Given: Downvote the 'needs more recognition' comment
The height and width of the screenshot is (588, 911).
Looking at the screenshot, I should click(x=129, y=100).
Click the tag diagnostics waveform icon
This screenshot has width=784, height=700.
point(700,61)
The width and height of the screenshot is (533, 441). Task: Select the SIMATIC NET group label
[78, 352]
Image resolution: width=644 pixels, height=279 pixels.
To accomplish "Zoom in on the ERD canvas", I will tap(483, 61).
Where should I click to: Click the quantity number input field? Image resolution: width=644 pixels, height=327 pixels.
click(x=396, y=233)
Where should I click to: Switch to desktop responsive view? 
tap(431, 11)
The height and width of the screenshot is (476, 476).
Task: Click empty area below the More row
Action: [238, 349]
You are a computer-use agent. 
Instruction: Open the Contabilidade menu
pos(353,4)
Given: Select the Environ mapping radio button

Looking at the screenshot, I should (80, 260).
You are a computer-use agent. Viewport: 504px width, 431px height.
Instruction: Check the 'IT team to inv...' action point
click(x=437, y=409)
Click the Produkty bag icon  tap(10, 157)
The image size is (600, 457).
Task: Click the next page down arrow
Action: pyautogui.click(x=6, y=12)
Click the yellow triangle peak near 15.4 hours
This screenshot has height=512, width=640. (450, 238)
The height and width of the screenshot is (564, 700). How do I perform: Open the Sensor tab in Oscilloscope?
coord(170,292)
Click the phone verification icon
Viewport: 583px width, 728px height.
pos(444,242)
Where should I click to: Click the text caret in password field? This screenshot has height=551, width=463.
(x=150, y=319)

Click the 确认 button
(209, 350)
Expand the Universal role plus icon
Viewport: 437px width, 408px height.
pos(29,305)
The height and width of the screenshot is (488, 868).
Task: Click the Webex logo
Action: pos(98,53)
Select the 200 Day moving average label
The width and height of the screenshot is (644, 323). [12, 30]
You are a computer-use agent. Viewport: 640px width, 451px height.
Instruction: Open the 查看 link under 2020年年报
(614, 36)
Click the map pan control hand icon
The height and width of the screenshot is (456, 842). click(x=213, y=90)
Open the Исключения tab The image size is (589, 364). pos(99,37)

■ ■ ■ ■ ■ ■ ■

For the word "agent", count the lines of the listing that hold it, and reply with the count by itself.

3